Written exercise »
In the interview about piano music, at what age did Javi make the first songs?

Source text »
Tell us about how you started playing music.
When I was child my family had a piano because my elder sisters studied music. In the beginning I didn´t want to learn to play the piano but the insistence of my middle sister led me to start and take it seriously. They didn´t succeed until I was 12 years old!
How long have you been making piano music?
I made my first songs at age 16, but, seriously, writing music for the piano started around 2015.
Tell us something about that moment you realized you could make songs yourself!
At first it only started as a game. While listening to music I played the piano trying discover the chords that were being used. That’s how I learned to play without a score. Then I started to investigate and realized that I could compose my own songs
Have you made music in other genres before?
Yes, I have composed mostly music for dance. And also versions and arrangements for piano and strings, in which I blend NeoClassical/Ambient sound with modern Minimal Electronic music.
What are your favorite artists in this “piano genre”?
There are so many. In my youth I was inspired by composers such as Michael Nyman and Yann Tiersen, and nowadays I like composers such as Ludovico Einaudi, Johann Johannson, Olafur Arnalds and many more.
And, as always: the question from my five year old son!
Where do all your songs come from?
Well, the truth is that I would not know how to tell you. I only know that when I compose music for piano, this is my natural way of expressing myself, it is my own language. And we each have a way of composing that makes us unique and different.
Thank you for this Javi!

Dataset content »
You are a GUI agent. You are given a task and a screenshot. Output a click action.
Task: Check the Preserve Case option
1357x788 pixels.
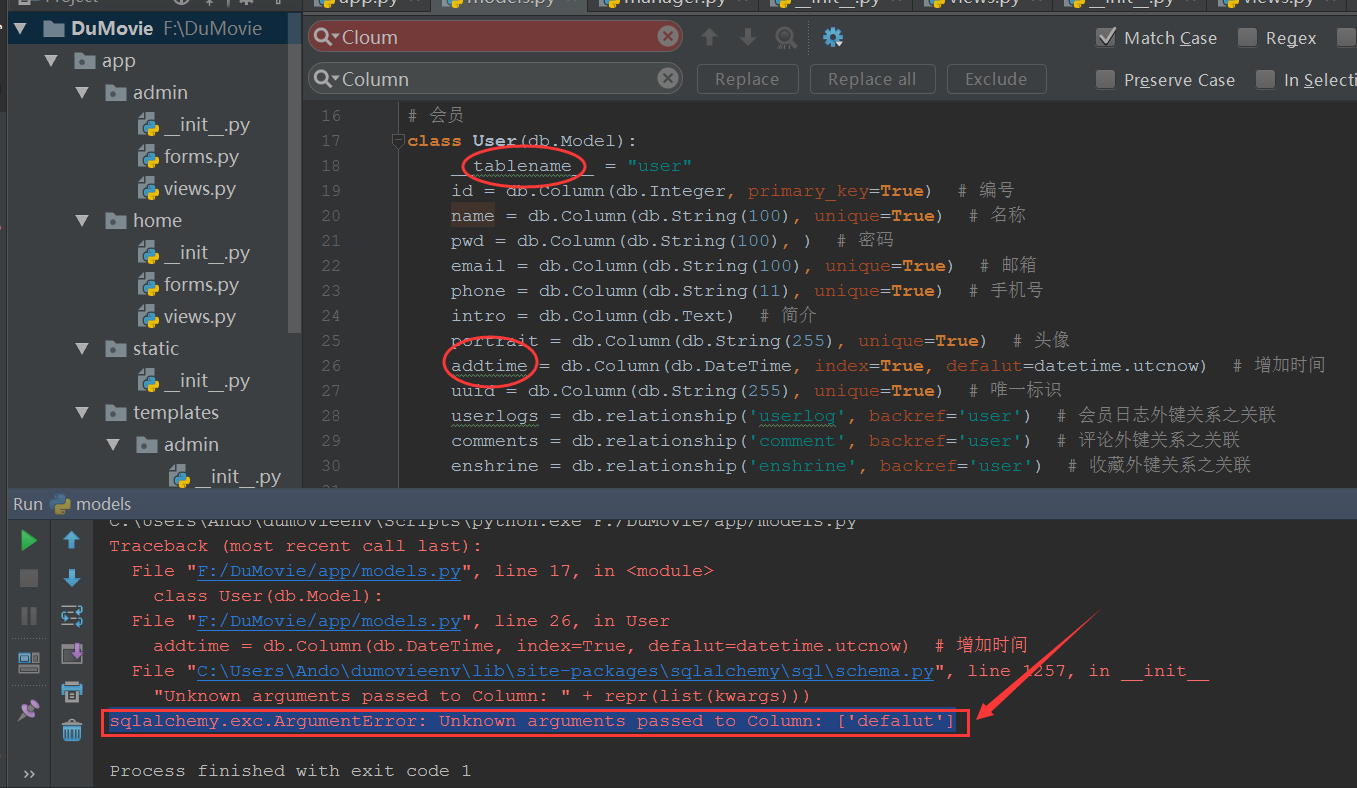1106,79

Solution to the exercise »
At age 16.